● **Task**
Print the listing below in its entirety, character for character.

● **Records supplied**

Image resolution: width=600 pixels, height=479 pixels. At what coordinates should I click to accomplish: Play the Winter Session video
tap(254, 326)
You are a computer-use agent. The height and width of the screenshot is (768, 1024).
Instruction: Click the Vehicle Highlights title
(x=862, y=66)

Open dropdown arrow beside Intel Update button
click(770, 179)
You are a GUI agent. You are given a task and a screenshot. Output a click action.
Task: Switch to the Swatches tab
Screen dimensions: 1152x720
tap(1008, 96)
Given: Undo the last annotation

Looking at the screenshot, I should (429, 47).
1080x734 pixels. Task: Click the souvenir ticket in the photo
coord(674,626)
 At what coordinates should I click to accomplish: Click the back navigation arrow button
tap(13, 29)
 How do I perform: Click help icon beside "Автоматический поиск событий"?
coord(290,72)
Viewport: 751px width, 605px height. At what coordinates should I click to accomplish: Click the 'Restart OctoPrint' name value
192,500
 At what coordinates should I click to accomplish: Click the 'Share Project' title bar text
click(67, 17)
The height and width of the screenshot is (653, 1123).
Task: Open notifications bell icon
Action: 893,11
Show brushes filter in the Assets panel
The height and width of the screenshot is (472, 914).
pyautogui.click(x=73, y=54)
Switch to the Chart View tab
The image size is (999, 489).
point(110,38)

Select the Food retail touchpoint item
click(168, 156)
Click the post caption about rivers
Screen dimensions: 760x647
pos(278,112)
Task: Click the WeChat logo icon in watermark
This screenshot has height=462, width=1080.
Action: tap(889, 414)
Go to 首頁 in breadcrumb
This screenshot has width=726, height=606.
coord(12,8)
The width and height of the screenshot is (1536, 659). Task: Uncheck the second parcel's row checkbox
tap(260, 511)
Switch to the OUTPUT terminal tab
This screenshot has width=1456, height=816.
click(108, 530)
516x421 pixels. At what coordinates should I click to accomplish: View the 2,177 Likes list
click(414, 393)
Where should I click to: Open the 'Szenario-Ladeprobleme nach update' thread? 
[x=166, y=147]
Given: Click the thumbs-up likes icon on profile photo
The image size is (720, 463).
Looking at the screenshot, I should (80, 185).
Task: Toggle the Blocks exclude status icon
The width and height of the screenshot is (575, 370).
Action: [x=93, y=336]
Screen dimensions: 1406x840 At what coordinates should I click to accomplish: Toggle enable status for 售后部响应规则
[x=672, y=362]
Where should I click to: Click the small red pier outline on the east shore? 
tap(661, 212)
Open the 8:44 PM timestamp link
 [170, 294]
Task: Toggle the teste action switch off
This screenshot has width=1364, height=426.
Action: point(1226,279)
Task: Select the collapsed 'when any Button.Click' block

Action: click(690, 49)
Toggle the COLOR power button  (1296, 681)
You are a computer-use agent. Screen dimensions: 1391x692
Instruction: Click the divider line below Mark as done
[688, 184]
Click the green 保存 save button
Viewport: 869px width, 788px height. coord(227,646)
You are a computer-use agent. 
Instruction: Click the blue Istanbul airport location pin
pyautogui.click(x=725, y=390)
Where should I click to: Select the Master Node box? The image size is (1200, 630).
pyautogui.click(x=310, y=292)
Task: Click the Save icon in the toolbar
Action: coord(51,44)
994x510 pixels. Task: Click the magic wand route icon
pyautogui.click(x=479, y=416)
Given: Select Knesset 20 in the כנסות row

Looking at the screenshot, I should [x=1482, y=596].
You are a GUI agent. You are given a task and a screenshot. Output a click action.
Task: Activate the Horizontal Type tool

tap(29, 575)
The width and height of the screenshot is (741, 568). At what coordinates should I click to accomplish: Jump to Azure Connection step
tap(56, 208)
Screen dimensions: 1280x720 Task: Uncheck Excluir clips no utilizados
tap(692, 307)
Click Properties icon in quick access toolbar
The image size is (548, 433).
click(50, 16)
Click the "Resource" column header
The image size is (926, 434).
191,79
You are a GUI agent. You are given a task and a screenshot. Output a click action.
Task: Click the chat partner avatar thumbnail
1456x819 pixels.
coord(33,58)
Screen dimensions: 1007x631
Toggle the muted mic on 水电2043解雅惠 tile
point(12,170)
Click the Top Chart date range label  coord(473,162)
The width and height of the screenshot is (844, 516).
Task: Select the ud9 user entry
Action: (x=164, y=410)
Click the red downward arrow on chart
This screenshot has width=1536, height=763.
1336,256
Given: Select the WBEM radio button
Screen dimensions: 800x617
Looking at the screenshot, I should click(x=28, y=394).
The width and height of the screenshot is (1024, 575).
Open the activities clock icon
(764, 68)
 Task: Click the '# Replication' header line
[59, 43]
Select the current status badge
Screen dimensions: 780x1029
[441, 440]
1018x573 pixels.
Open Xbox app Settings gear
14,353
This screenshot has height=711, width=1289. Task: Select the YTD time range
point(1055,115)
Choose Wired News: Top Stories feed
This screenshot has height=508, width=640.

● **Answer to this exercise**
Image resolution: width=600 pixels, height=479 pixels. At what coordinates should I click to accomplish: Play the Winter Session video
tap(254, 326)
You are a computer-use agent. The height and width of the screenshot is (768, 1024).
Instruction: Click the Vehicle Highlights title
(x=862, y=66)

Open dropdown arrow beside Intel Update button
click(770, 179)
You are a GUI agent. You are given a task and a screenshot. Output a click action.
Task: Switch to the Swatches tab
Screen dimensions: 1152x720
tap(1008, 96)
Given: Undo the last annotation

Looking at the screenshot, I should (429, 47).
1080x734 pixels. Task: Click the souvenir ticket in the photo
coord(674,626)
 At what coordinates should I click to accomplish: Click the back navigation arrow button
tap(13, 29)
 How do I perform: Click help icon beside "Автоматический поиск событий"?
coord(290,72)
Viewport: 751px width, 605px height. At what coordinates should I click to accomplish: Click the 'Restart OctoPrint' name value
192,500
 At what coordinates should I click to accomplish: Click the 'Share Project' title bar text
click(67, 17)
The height and width of the screenshot is (653, 1123).
Task: Open notifications bell icon
Action: 893,11
Show brushes filter in the Assets panel
The height and width of the screenshot is (472, 914).
pyautogui.click(x=73, y=54)
Switch to the Chart View tab
The image size is (999, 489).
point(110,38)

Select the Food retail touchpoint item
click(168, 156)
Click the post caption about rivers
Screen dimensions: 760x647
pos(278,112)
Task: Click the WeChat logo icon in watermark
This screenshot has height=462, width=1080.
Action: tap(889, 414)
Go to 首頁 in breadcrumb
This screenshot has width=726, height=606.
coord(12,8)
The width and height of the screenshot is (1536, 659). Task: Uncheck the second parcel's row checkbox
tap(260, 511)
Switch to the OUTPUT terminal tab
This screenshot has width=1456, height=816.
click(108, 530)
516x421 pixels. At what coordinates should I click to accomplish: View the 2,177 Likes list
click(414, 393)
Where should I click to: Open the 'Szenario-Ladeprobleme nach update' thread? 
[x=166, y=147]
Given: Click the thumbs-up likes icon on profile photo
The image size is (720, 463).
Looking at the screenshot, I should (80, 185).
Task: Toggle the Blocks exclude status icon
The width and height of the screenshot is (575, 370).
Action: [x=93, y=336]
Screen dimensions: 1406x840 At what coordinates should I click to accomplish: Toggle enable status for 售后部响应规则
[x=672, y=362]
Where should I click to: Click the small red pier outline on the east shore? 
tap(661, 212)
Open the 8:44 PM timestamp link
 [170, 294]
Task: Toggle the teste action switch off
This screenshot has width=1364, height=426.
Action: point(1226,279)
Task: Select the collapsed 'when any Button.Click' block

Action: click(690, 49)
Toggle the COLOR power button  (1296, 681)
You are a computer-use agent. Screen dimensions: 1391x692
Instruction: Click the divider line below Mark as done
[688, 184]
Click the green 保存 save button
Viewport: 869px width, 788px height. coord(227,646)
You are a computer-use agent. 
Instruction: Click the blue Istanbul airport location pin
pyautogui.click(x=725, y=390)
Where should I click to: Select the Master Node box? The image size is (1200, 630).
pyautogui.click(x=310, y=292)
Task: Click the Save icon in the toolbar
Action: coord(51,44)
994x510 pixels. Task: Click the magic wand route icon
pyautogui.click(x=479, y=416)
Given: Select Knesset 20 in the כנסות row

Looking at the screenshot, I should [x=1482, y=596].
You are a GUI agent. You are given a task and a screenshot. Output a click action.
Task: Activate the Horizontal Type tool

tap(29, 575)
The width and height of the screenshot is (741, 568). At what coordinates should I click to accomplish: Jump to Azure Connection step
tap(56, 208)
Screen dimensions: 1280x720 Task: Uncheck Excluir clips no utilizados
tap(692, 307)
Click Properties icon in quick access toolbar
The image size is (548, 433).
click(50, 16)
Click the "Resource" column header
The image size is (926, 434).
191,79
You are a GUI agent. You are given a task and a screenshot. Output a click action.
Task: Click the chat partner avatar thumbnail
1456x819 pixels.
coord(33,58)
Screen dimensions: 1007x631
Toggle the muted mic on 水电2043解雅惠 tile
point(12,170)
Click the Top Chart date range label  coord(473,162)
The width and height of the screenshot is (844, 516).
Task: Select the ud9 user entry
Action: (x=164, y=410)
Click the red downward arrow on chart
This screenshot has width=1536, height=763.
1336,256
Given: Select the WBEM radio button
Screen dimensions: 800x617
Looking at the screenshot, I should click(x=28, y=394).
The width and height of the screenshot is (1024, 575).
Open the activities clock icon
(764, 68)
 Task: Click the '# Replication' header line
[59, 43]
Select the current status badge
Screen dimensions: 780x1029
[441, 440]
1018x573 pixels.
Open Xbox app Settings gear
14,353
This screenshot has height=711, width=1289. Task: Select the YTD time range
point(1055,115)
Choose Wired News: Top Stories feed
This screenshot has height=508, width=640.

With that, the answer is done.